スマートフォンが向いている部署、向いていない部署
スマートフォンはとても便利だ。今や家電量販店の携帯電話売り場はスマートフォンがほとんどで、各通信事業者からも新機種のほとんどがスマートフォンである。年33%成長の市場だという調査を見たのが昨年のことだが、その予測を大幅に超えて成長し続けている。新機種として登場してくる端末も、もともと日本の携帯電話が持っていた、おさいふケータイやワンセグの機能などを持った端末も多く登場しており、ますます需要が伸びていくと考えられる。
こういう状況下で「社員にスマートフォンを」という話になると、「全社員に」というように考える企業もいるようだ。しかし、スマートフォンは「携帯できる」というのが大きな特徴であるのだから、「携帯する」職種に向いているはずだ。営業、マーケティングなど外に出かけていく職種、スーパーマーケットの店長のように一カ所に、店内にいても一カ所に留まっていない職種などに向いている。
一方で、向いていない職種もある。昨年、iPadが発売された際に、爆発的に売れ、入荷待ち状態が長く続いたのが、3ヶ月もするとオークションサイトに、たくさんのiPadが売られていた。それは、「向いていない」人が購入したからだ。どういう人が向いていないのかというと、こうだ。
普段、職場ではデスクトップPCを利用している。例えば経理職。自宅でもデスクトップPCがあり、平日の移動はほとんど通勤区間のみ。通勤電車は大混雑でとてもiPadを取り出せる場所はない。そうすると、自宅でも、職場でも、移動中でも、iPadが活躍できる場がほとんどないということになる。その結果、オークションで売り払うことになってしまう。この例は実際にご本人から直接伺ったものだから、間違いないだろう。
これは企業におけるスマートフォン導入にも言えることで、業務のほとんどがデスクで行なわれている職種の方々に、無理にスマートフォンを渡しても活用しきれるはずもない。過去にソフトバンクテレコムが大量にiPadを導入したが、情報システム部門のエンジニアたちからは不評だったという。たしかに、エンジニアは一日職場にいて、しかもキーボードを使って開発をしたり、運用をしているのだから、iPadでシンクライアントを使う方法では、不便にちがいない。

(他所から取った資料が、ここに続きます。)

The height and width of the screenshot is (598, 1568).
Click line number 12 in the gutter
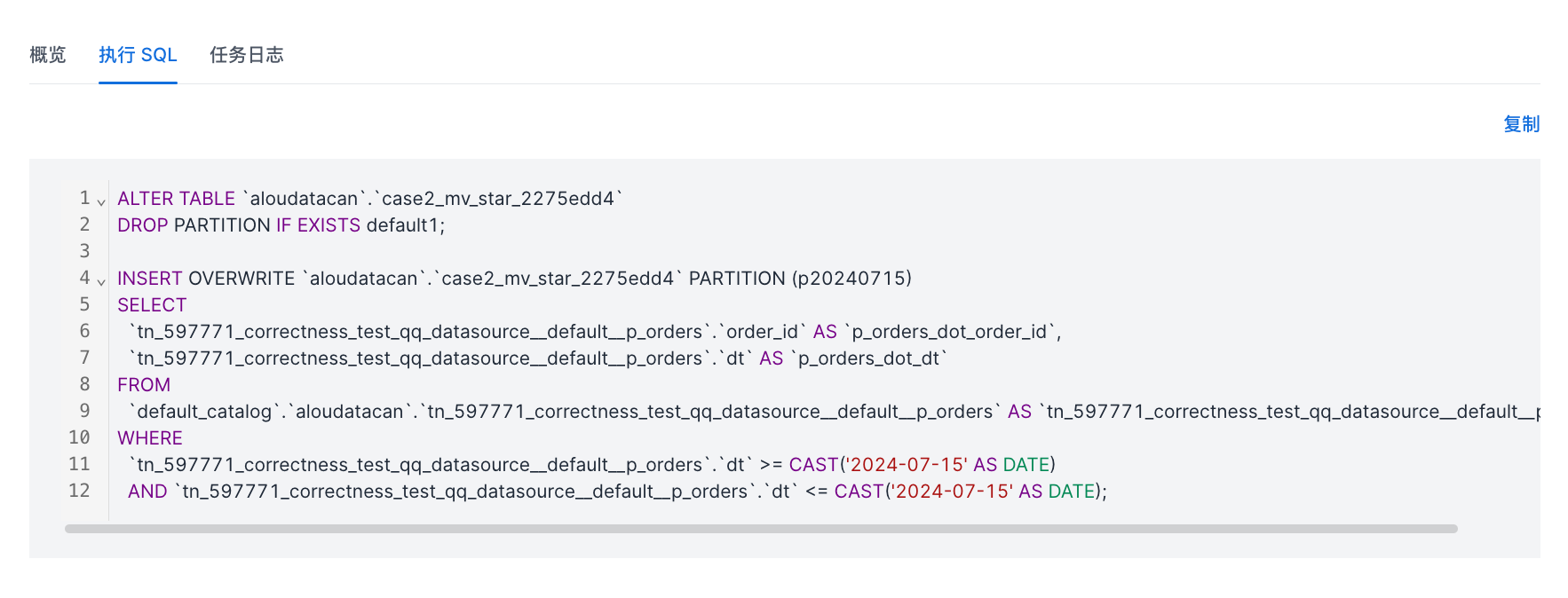point(79,491)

つまり、部署によってスマートフォンが活用しきれない可能性がある場合は、あえて全社員に配るという判断を変える必要がある、ということになる。そして、それは部署で判断するのではなく、個別に見ていく必要がある。情報システム部門でも、頻繁に自社内を移動している人もあれば、経理部門でも全国の支店を回っている人もいる。こういう場合にはスマートフォンを活用できる可能性が高い。面倒ではあるが、こういうことの洗い出しが必要になる。イシン株式会社では、こういうコンサルティングを多く手がけているため、豊富な事例の中からその企業にあった導入を薦めることができ、こういった手間を大幅に軽減することに寄与している。
スマートフォンが欲しい人、要らない人
スマートフォンを導入するという話になると、社内は盛り上がることが多い。2011年6月に発表された、楽天リサーチの「法人のスマートフォン端末・タブレット端末導入に関する調査」でも、社員のモチベーション向上の期待と効果が報告されている。自分で買うほどではないが、会社が支給してくれるのなら使ってみたい、という社員も多いようだ。そういう社員の皆さんには、ぜひ活用してもらい、想定外の活用方法を見いだしてもらうという方法もあると思う。現場では、配布を検討する側が想定しない活用方法があり得るものだ。

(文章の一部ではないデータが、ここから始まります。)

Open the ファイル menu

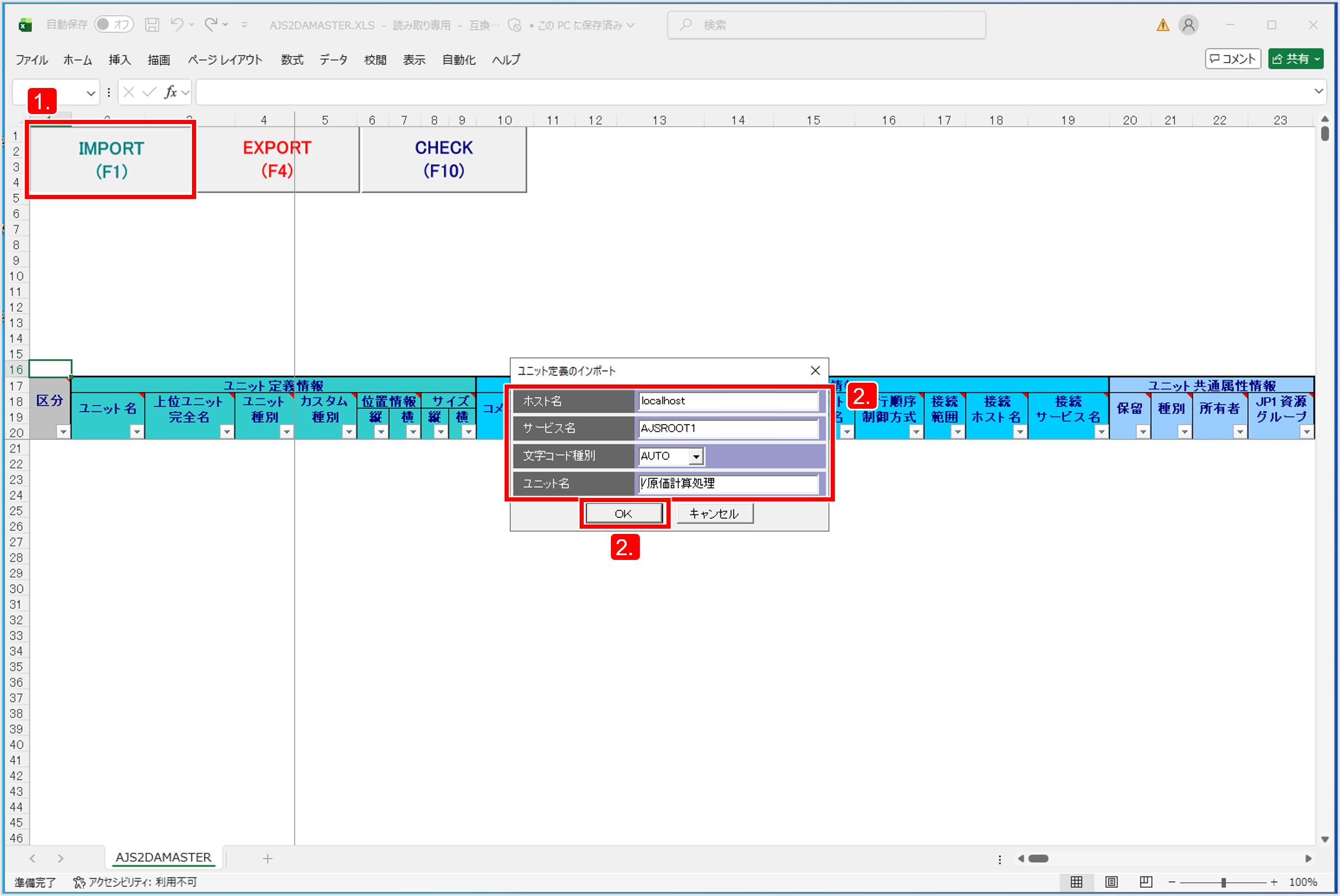point(31,60)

一方で、「こういう新しいものを持たされるのは億劫だ」という社員もいる。これは、年配の社員に限ったことではない。リテラシーとひと言で言い切れないものだが、「せっかくPCに慣れたのに、また新しい機器を持たされるのか」と、イヤになってしまう人もいるのだ。
いわゆる2:6:2の理論というものがある。2割の社員が企業の80%の売上や利益を稼いでいるというものだ。それが正しいかどうかはさておき、上位2割にいる社員が、必ずしもこういうツールを得意としているとは限らない。もしその社員がスマートフォンを利用することが苦手だとすると、せっかくスマートフォンを導入しても、それがいい方向に行かない可能性がある。必要としない社員に押し付けても、かえって社員のモチベーションを下げてしまいかねないのだ。